Depuis plus de 20 ans, Daniel Roblet est inquiet pour son établissement. Selon les mois, il peut perdre entre 15 et 18 % de chiffre d’affaires. « Le début des problèmes a été avec le Covid. Comme tout le monde, on a souffert pendant deux ans. On se remettait du Covid, on commençait à retrouver nos clients, ils revenaient gentiment. Et là, patatras ! Les travaux dans la ville ont commencé. À partir de ce moment-là, tous nos clients extérieurs, on ne les a pas revus. »

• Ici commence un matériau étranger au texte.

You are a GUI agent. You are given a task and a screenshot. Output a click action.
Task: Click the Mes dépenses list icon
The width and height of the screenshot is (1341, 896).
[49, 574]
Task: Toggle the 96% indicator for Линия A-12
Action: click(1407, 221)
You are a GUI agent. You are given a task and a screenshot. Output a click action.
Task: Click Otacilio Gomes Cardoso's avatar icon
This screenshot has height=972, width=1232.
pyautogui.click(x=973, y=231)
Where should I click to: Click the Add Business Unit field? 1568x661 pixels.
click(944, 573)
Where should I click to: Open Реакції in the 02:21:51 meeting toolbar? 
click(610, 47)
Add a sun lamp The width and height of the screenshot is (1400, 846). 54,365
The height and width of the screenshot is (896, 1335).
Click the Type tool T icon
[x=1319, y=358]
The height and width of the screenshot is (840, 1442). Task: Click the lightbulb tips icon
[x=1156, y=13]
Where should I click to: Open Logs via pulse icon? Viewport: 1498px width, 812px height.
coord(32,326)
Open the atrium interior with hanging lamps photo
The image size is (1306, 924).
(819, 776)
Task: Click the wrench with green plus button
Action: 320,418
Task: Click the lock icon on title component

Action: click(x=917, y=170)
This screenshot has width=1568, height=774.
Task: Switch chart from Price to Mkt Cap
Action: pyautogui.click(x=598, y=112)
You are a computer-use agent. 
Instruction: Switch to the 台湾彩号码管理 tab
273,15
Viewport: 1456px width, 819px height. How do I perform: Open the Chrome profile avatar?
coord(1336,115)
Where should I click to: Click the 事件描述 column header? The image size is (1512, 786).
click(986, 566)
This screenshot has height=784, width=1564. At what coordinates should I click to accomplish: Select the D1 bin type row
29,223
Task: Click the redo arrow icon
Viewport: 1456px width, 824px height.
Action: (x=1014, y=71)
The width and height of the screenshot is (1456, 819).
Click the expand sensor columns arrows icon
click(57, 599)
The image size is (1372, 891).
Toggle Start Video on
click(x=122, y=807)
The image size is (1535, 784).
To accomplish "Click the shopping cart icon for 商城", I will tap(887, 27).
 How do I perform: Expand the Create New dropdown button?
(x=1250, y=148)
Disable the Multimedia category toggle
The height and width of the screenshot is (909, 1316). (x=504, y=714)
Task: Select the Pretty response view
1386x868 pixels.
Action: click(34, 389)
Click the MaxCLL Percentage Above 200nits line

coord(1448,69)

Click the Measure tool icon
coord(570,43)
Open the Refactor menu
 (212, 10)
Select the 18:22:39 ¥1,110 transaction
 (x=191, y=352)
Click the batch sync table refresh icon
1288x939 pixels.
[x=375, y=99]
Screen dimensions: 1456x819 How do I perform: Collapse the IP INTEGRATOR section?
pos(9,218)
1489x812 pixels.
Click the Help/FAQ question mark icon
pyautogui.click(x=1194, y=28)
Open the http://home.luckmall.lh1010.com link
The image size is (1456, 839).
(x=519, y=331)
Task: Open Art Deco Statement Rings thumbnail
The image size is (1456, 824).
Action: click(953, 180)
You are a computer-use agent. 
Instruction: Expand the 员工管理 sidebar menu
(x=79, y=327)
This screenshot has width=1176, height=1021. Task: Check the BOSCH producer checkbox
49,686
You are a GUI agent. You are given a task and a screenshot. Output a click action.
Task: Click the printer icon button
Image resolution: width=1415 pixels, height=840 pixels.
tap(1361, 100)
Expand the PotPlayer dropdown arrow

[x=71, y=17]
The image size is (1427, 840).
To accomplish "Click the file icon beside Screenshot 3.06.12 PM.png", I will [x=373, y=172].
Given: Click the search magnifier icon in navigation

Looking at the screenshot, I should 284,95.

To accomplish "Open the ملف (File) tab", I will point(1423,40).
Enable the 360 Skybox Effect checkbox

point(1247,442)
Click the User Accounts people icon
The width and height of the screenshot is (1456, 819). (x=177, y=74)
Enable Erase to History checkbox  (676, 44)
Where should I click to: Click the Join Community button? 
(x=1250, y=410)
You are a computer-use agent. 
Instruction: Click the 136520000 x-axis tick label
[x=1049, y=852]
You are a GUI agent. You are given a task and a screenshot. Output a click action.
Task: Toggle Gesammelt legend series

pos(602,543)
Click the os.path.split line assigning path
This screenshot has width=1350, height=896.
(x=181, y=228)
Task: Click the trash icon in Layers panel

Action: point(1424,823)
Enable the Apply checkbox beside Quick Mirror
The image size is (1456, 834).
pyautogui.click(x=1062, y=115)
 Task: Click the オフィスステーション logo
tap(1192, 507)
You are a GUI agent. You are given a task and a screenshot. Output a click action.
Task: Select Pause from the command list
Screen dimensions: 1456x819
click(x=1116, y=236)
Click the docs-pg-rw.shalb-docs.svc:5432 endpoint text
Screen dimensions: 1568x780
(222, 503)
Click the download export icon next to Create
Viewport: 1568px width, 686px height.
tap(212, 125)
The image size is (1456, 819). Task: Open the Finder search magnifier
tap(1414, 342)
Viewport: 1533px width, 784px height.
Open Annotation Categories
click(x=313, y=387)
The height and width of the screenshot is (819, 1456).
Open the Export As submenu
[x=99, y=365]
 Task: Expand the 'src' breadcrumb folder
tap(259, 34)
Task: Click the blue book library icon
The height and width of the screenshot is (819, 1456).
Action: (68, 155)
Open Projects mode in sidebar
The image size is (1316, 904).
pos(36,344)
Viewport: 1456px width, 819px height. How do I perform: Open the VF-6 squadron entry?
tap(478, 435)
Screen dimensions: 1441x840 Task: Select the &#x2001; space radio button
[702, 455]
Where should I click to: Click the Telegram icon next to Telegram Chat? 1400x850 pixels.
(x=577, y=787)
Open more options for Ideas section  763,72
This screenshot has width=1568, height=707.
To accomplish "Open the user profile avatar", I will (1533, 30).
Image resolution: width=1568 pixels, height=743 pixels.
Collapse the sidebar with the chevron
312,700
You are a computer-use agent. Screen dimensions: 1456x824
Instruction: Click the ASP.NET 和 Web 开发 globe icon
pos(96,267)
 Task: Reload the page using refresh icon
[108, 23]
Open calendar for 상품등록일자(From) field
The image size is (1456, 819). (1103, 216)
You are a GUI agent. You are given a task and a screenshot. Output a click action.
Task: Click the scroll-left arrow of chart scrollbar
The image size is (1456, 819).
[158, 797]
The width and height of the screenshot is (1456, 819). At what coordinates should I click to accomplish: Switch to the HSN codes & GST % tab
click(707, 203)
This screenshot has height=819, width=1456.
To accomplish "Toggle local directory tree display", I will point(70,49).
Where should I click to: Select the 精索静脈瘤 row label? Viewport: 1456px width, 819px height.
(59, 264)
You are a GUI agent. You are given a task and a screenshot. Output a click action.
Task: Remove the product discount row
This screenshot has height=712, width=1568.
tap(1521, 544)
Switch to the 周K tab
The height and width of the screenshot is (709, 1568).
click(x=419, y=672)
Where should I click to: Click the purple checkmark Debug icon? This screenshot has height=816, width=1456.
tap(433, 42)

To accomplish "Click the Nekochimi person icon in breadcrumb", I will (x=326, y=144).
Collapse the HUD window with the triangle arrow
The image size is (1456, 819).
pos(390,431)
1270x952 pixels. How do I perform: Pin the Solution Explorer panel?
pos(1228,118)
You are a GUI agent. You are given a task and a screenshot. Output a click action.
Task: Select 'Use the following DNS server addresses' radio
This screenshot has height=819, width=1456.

Début novembre, 47 établissements sont en redressement judiciaire, 195 ont même dû fermer leurs portes depuis un an dans le Puy-de-Dôme et les restaurants traditionnels sont en première ligne. « La matière première est devenue un sujet plus que considérable. Les marges sont en train de se réduire. Si vous achetez plus cher, vous ne pouvez pas répercuter en permanence ces augmentations. Les marges s’étiolent et dans le temps, les établissements se trouvent dans une souffrance silencieuse », regrette Grégory Faverdin, président de l’UMIH 63 (Union des métiers et industriels de l’hôtellerie-restauration.
Il y a des fermetures mais il y a aussi des ouvertures d’établissements. Depuis un mois et demi, de nouveaux locataires ont investi la brasserie de la Comédie. Les débuts sont prometteurs, même s’il faut rester prudent, alerte Emmanuel Noguera, restaurateur : « J’ai une autre activité plus petite, plus intimiste. Même là-bas, où j’ai bonne presse, où je suis dans les guides, j’ai du mal à faire venir les clients. Quand on se lance en restauration aujourd’hui, il faut bien réfléchir, car on se rend bien compte que ça travaille moins, les gens sont plus frileux, l’offre tire sur le prix et moins sur la qualité… » Depuis un an, les défaillances d’entreprises ont augmenté de plus de 30 % dans le département.